L’escrime … technique de pointe !

Publié par Laurent Bonnot, le 25 novembre 2013   4.8k

En octobre dernier, le Village des sciences de Grenoble accueillait le GUC-Escrime à la Fête de la science. Laurent, le président du club, nous explique l'intérêt de ce sport d'un point de vue technique.

Le dimanche 13 octobre dernier, le GUC-Escrime a proposé aux nombreux visiteurs venus à la halle Clémenceau pour la Fête de la science, une exposition montrant les liens étroits entretenus entre l'escrime et les progrès scientifiques. En effet, dès ses origines, l’homme a dû faire appel à son intelligence afin d’inventer des armes pour subsister.
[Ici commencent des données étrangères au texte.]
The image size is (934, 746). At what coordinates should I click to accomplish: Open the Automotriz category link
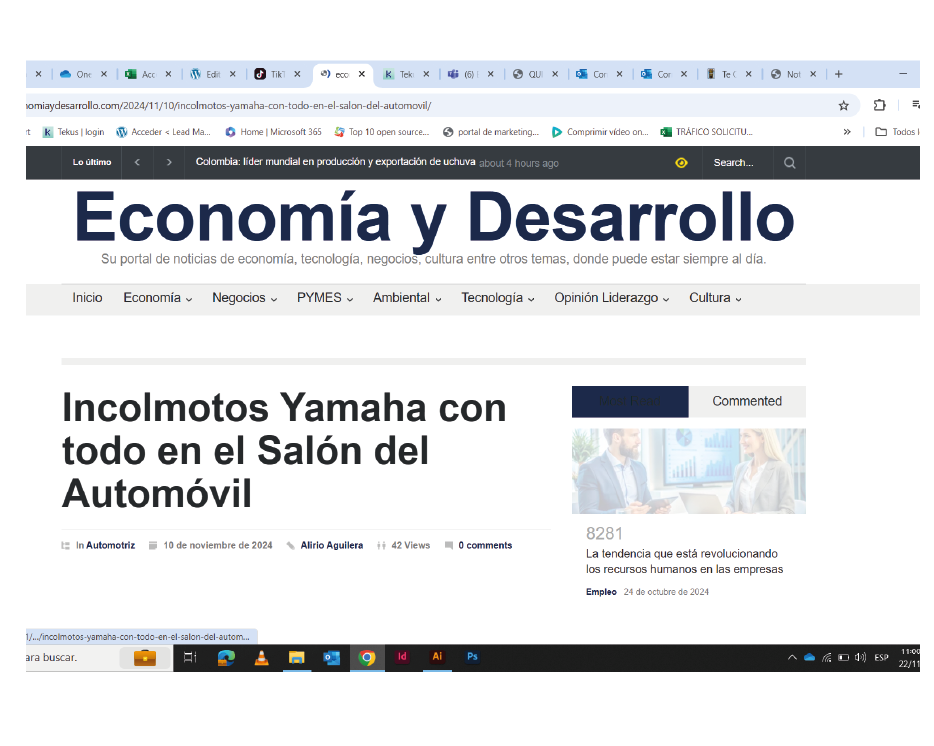[x=110, y=546]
Elles furent successivement en bois, en pierre et en métal.

Les épées de l’âge du bronze (alliages cuivre-étain) règnent 3000 ans avant d’être brisées par les lames en fer apparues vers l’an -1000. Ces lames sont en fait déjà en acier, obtenu par re-carburation du fer avec des gaz de combustion et du charbon de bois. La proportion de carbone, comprise entre 0,02 % et 2 % en masse et la succession des traitements thermomécaniques déterminent leurs principales propriétés mécaniques.
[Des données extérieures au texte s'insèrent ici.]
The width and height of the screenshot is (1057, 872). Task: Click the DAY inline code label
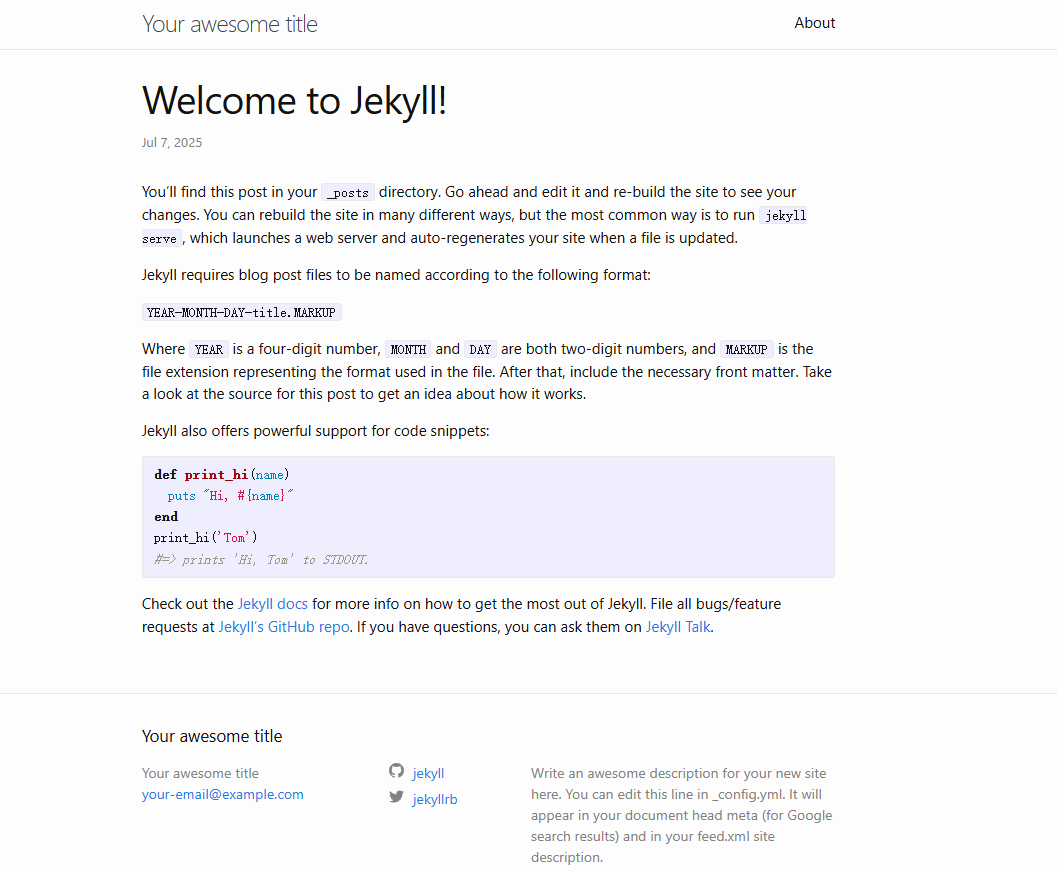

Les armes sont lourdes, la loi du plus fort régit les combats, mais l’évolution empirique des techniques de forge permet la fabrication d’armes de plus en plus légères. Les artisans de Tolède inventent ainsi la rapière au milieu du XVe siècle. Cette arme plus légère et au centre de gravité proche de la main permet aux espagnols de développer de nouveaux systèmes de combats très efficaces fondé sur des attaques en pointe très "mathématiques" (les « bottes »).

Les solutions techniques passent les frontières : les italiens établirent au XVIe siècle les bases scientifiques de l’escrime moderne (traité d’Agrippa de 1553), les français créent un siècle plus tard la lame de section triangulaire à pans creux pour les fleurets. La légèreté de cette nouvelle arme de salle permet de se défendre par la seule rapidité du mouvement. La main gauche, qui servait autrefois à tenir la dague, sert dorénavant de balancier et est placée derrière soi, au niveau de la tête. C'est le tout début de l'école française.

Cette invention puis celle du masque en treillis métallique à la fin du XVIIIe siècle permirent de découvrir toutes les possibilités techniques et tactiques de l’escrime et de donner aux divers mouvements toute la force et la vitesse imaginables. L’étude des mouvements et des efforts effectués par l’athlète fait l’objet de recherches dans des laboratoires de bio-mécanique, comme nous pouvions le voir sur une vidéo présentée sur le stand de l’Office Municipal des Sports.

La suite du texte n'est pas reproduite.